Abstract

This paper presents an active learning-based method designed to guide experiments towards user-defined specific regions, termed ”regions of interest,” within vast and multi-dimensional thermite design spaces. Thermites composed of metallic reactant coupled to an inorganic oxidizer are non-explosive energetic materials which stay inert and stable until subjected to a sufficiently strong thermal stimulus, after which they undergo fast burning with release of high amount of chemical energy (up to 16 kJ.cm−3). They represent an interesting class of nano-engineered energetic material because of their high adiabatic flame temperature (> 2600 °C) and customizable combustion properties. We introduced a new acquisition function combining linearly two factors with the usual standard deviation of a Gaussian Process Regression algorithm. A first factor guides the sampling towards the defined zone of interest, and a second, is an incentive function that encourages the exploration of under-sampled regions of the design space. We found that our algorithm effectively provides up to several tens of nanothermites that achieve specific desired properties well-distributed within the design space, after only 200 samplings, whereas, Latin Hypercube Sampling procedure samples less than 10 points of interest.
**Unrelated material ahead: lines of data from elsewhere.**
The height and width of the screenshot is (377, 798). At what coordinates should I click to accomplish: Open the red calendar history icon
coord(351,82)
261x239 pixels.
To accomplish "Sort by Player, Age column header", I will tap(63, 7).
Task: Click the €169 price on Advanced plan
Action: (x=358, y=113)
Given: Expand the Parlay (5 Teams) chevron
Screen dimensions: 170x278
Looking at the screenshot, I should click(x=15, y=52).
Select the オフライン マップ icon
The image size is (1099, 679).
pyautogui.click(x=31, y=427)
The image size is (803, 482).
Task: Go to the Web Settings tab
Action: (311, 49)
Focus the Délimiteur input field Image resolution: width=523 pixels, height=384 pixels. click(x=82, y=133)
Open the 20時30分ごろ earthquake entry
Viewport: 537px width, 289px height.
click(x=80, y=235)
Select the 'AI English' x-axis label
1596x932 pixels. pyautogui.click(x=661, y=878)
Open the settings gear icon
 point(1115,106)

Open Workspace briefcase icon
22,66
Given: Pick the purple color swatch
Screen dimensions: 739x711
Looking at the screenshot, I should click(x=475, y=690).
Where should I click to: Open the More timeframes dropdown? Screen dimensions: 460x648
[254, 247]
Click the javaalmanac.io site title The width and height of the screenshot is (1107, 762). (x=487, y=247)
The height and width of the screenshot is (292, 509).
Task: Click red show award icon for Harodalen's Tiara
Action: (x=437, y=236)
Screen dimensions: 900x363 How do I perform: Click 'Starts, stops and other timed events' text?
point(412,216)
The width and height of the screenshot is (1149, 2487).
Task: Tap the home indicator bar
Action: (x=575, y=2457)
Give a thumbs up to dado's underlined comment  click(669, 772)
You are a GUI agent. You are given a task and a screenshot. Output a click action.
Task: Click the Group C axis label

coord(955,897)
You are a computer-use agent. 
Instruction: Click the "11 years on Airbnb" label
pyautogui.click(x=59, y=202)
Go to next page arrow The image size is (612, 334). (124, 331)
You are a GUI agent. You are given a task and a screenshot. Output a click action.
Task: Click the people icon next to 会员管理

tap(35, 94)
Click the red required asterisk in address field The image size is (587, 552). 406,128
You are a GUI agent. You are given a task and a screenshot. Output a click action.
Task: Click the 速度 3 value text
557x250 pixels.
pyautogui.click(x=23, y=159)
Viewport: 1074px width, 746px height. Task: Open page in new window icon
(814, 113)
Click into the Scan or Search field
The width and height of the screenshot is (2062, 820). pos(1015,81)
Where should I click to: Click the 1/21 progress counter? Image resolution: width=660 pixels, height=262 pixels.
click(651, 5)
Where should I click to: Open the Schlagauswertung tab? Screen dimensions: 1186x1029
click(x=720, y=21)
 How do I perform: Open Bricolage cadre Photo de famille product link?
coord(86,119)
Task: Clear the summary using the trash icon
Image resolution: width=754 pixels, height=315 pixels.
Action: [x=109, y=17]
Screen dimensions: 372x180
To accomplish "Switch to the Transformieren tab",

Our framework is tailored for typical discrete search spaces involving multiple measured physical properties and when only a small dataset is available, as it is the case in thermite materials. But more generally, this research represents a significant advancement for large-scale problems in energetic materials science and engineering, where predicting the effect of feature modification is desired but limited simulations or experiments can be afforded due to their high cost.